World Kiosk is an intimate digital sound and light installation that creates a unique space where communities come together. Visitors are invited to sip tea in a calming environment designed to encourage thoughtful conversation and the formation of new connections. The aim is to transform often unused sites and spaces into temporary public squares. Through this installation, participants can explore and connect with the diverse life journeys that shape individuals from around the world, creating a shared experience that bridges different backgrounds and perspectives.
The project prompts us to consider how we might have better public conversations. In these fraught and difficult times, where community tensions are rising, and disinformation and superficial judgements lead to violence, the need to more deeply understand those around us is ever-present. World Kiosk provides an antidote to these tensions – a small radical act disrupting the every day, challenging our assumptions and preconceptions about our nearest neighbours.

‘On our journey so far, I have been deeply moved by the emotions people have expressed in response to the work. A simple invitation to engage has provided a sense of care in a hard and often brutal world’

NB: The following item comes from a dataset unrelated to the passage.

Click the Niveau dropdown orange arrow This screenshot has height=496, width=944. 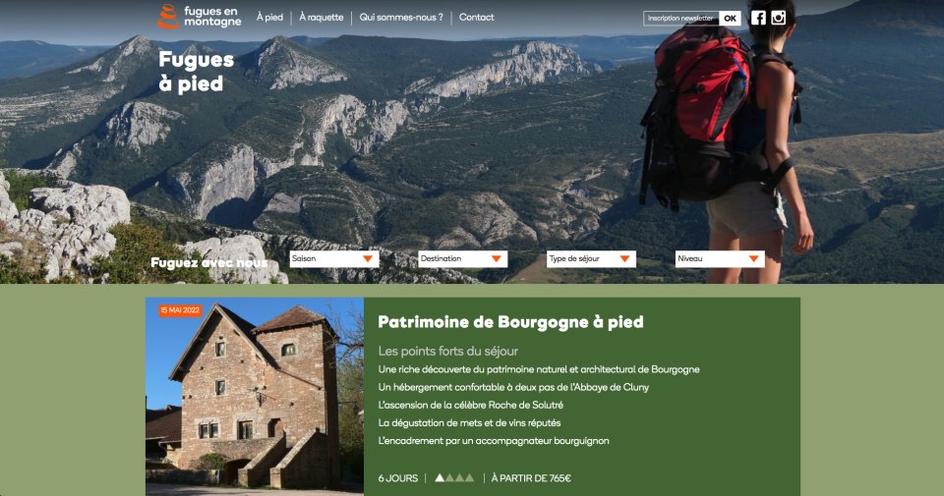(754, 258)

Our collective narrative is one of constant movement, where home and place are not static, but processes defined by arrivals and departures. This highlights the importance of recognising impermanence, transience, and displacement in people’s lives. Through the voices of everyday people, we uncover the social politics that shape us, revealing and opening up aspects of class and heritage. World Kiosk showcases the values we inherit from family, friends, and religion, as well as the value systems we choose to reject, documenting the evolving ethics and wisdom of everyday people.
Thousands of people have engaged deeply and meaningfully with World Kiosk, both as guests and as our local hosts, whom we train to hold the space in each new location. I am interested in the power and potential of outdoor arts to inspire change and make a meaningful impact on those we engage with – festivals, local communities, hosts, and audiences.
In Havering, where our journey began as part of a Creative People and Places project, Havering Changing, residents are now rethinking how new street furniture might help bring people together in their otherwise unused public square. Local hosts at the Norfolk and Norwich Festival were excited about engaging with the public and learning how to facilitate public space, demonstrating the power of providing new training sessions for local teams on how to hold public conversations in inclusive and accessible ways. Brighton Festival enabled us to tour the project to two locations, Moulsecoomb Place and The Level. At Moulsecoomb Place, World Kiosk was part of a drive to ensure the festival reached residents across the town and supported a location undergoing renewal as a cultural site.
The Level, one of the most complex public spaces we have visited, enabled us to reach people from all walks of life, helping to reanimate a part of the park that was otherwise dark and uninviting. New community bonds are forming in East London, where we are working closely with Greenwich + Docklands International Festival to present the project in the East End hotspot of Green Street. We have established connections with a residents’ group at Hamara Ghar, gathering new stories to ensure the piece reflects those from the area. Local hosts are employed from within the community, allowing different languages to be spoken and helping to engage more local people.
Listen to the World Kiosk Audio:
‘With each place World Kiosk visits, my hope is that it helps to produce a sense of place as much as it captures it.’
Accessibility is at the heart of the experience, and Without Walls has supported us throughout this process. We have integrated a range of features to ensure people feel welcome and represented, from live audio descriptions and BSL-interpreted stories to a large print version of the newspaper and a relaxed environment. We have been inspired by our British Sign Language (BSL) user hosts, who have engaged with both hearing and non-hearing communities, and we continue our journey in finding new ways for people to access and feel part of our project.
Place is a practice we all engage in, prompting us to consider how we might better create the places we live in, understand the nuances of those around us, and reconfigure our relationships with strangers. In a rapidly changing world, it’s the small things that can have the most impact.